* _ESERCIZI_
**a)** Rispondi alle domande sul brano dedicato a Diliberto.
(i) In che anno Diliberto aderisce a Rifondazione Comunista?
(ii) Di quale ministero diventa titolare nel governo di Massimo D'Alema?
(iii) Quale percentuale ottiene il Pdci alle elezioni del 13 maggio 2001?
**b)** Trascrivi per favore, parola per parola, la parte del brano su Diliberto che va da "Nel 1991 aderisce" a "diventerà presto segretario.".

* _BRANO_
<<<<
Nel 1991 aderisce a Rifondazione Comunista. Poco dopo entra nella segreteria nazionale del partito. Dirige l'organo ufficiale del Partito, Liberazione. E’ a lungo uno dei collaboratori più stretti del segretario Fausto Bertinotti. Quando nell’ottobre 1997 Rifondazione minaccia di ritirare l’appoggio al governo di Romano Prodi, nel partito si apre un confronto serrato. Si vocifera che Diliberto diventerà presto segretario.
Poi la crisi rientra, ma un anno dopo Bertinotti va fino in fondo. Diliberto si unisce allora alla minoranza di Armando Cossutta e guida la scissione dei dissidenti. Nascono i Comunisti italiani (Pdci) che entrano nel governo di Massimo D’Alema. Diliberto diventa ministro di Grazia e Giustizia. Interpreta con decisione il ruolo del Guardasigilli. Va all’aeroporto ad accogliere Silvia Baraldini estradata dagli Usa – scatenando polemiche - e gestisce con fermezza le rivolte carcerarie dell’autunno 1999. Con la caduta del governo D’Alema, assume la guida del Pdci in qualità si segretario. Cinefilo, sposato con una sua ex allieva, Diliberto è considerato un politico un po’ troppo snob per diventare popolare. Spesso in contrasto con Bertinotti dopo la scissione, in vista delle elezioni ha più volte provato a ristabilire un dialogo tra centrosinistra e Rifondazione.
Alle elezioni del 13 maggio 2001 il Pdci si ferma all' 1,7 per cento.
>>>>
* _MATERIALE FORNITO_
<<<<
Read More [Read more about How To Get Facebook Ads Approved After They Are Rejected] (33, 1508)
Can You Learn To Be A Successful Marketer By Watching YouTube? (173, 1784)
>>>>
* _SOLUZIONI_
**a)**
(i) Nel 1991.
(ii) Del ministero di Grazia e Giustizia.
(iii) L'1,7 per cento.

**b)**
Nel 1991 aderisce a Rifondazione Comunista. Poco dopo entra nella segreteria nazionale del partito. Dirige l'organo ufficiale del Partito, Liberazione. E’ a lungo uno dei collaboratori più stretti del segretario Fausto Bertinotti. Quando nell’ottobre 1997 Rifondazione minaccia di ritirare l’appoggio al governo di Romano Prodi, nel partito si apre un confronto serrato. Si vocifera che Diliberto diventerà presto segretario.